**What is expected:** Rewrite the records from the line with "You are a computer-use agent. 1920x1080" through the end of the records, changing "Where should I click to" to "Where do I click to" and leaving everything else unchanged.

**Input rows:**
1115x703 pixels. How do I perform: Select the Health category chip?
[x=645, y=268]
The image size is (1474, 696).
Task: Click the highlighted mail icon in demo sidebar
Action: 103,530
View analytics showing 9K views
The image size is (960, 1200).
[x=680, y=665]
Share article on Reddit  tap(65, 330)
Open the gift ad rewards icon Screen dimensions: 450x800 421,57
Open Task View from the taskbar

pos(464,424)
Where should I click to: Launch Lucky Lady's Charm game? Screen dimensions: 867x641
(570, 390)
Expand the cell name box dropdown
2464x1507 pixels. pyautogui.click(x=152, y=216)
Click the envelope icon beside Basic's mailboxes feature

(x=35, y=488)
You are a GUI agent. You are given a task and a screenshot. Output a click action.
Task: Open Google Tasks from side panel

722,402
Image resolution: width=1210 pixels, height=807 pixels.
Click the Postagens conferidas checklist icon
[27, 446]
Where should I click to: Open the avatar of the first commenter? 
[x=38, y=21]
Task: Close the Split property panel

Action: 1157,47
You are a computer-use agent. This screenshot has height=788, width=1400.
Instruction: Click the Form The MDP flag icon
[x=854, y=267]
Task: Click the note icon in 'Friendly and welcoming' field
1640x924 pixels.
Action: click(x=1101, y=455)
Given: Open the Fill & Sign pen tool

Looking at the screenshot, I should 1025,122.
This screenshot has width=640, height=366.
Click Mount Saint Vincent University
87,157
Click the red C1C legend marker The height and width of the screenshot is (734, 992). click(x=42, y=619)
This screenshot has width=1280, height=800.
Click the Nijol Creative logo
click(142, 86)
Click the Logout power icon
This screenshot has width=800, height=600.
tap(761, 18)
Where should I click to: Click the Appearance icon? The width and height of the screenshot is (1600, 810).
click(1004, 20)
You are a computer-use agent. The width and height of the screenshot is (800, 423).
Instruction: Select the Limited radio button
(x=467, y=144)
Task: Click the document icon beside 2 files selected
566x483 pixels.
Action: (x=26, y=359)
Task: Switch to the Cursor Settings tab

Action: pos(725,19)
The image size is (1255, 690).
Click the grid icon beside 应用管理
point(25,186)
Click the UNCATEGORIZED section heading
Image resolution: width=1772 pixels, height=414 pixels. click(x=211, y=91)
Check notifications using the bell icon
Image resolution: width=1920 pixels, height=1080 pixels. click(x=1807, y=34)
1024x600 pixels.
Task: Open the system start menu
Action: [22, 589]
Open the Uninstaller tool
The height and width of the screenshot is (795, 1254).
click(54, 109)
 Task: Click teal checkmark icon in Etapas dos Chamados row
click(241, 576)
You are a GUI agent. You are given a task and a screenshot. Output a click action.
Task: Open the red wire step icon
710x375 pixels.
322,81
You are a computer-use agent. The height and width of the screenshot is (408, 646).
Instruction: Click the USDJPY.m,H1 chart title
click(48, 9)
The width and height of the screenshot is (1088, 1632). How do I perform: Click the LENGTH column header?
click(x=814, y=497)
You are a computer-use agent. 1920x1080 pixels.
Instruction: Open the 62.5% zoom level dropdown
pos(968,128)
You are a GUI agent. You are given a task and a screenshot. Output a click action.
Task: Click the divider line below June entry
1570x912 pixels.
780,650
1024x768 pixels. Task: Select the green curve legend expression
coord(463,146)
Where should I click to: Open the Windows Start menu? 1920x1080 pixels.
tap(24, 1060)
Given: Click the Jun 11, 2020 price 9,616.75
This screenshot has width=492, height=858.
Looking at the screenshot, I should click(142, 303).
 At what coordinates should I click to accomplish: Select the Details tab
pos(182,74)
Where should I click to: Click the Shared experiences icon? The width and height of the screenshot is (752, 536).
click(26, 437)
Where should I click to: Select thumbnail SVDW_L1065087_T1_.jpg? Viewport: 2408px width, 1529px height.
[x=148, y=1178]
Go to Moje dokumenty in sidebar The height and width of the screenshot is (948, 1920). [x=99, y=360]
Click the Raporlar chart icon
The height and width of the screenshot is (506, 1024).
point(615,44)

**Worked solution:**
You are a computer-use agent. 1920x1080 pixels.
Instruction: Open the 62.5% zoom level dropdown
pos(968,128)
You are a GUI agent. You are given a task and a screenshot. Output a click action.
Task: Click the divider line below June entry
1570x912 pixels.
780,650
1024x768 pixels. Task: Select the green curve legend expression
coord(463,146)
Where do I click to: Open the Windows Start menu? 1920x1080 pixels.
tap(24, 1060)
Given: Click the Jun 11, 2020 price 9,616.75
This screenshot has width=492, height=858.
Looking at the screenshot, I should click(142, 303).
 At what coordinates should I click to accomplish: Select the Details tab
pos(182,74)
Where do I click to: Click the Shared experiences icon? The width and height of the screenshot is (752, 536).
click(26, 437)
Where do I click to: Select thumbnail SVDW_L1065087_T1_.jpg? Viewport: 2408px width, 1529px height.
[x=148, y=1178]
Go to Moje dokumenty in sidebar The height and width of the screenshot is (948, 1920). [x=99, y=360]
Click the Raporlar chart icon
The height and width of the screenshot is (506, 1024).
point(615,44)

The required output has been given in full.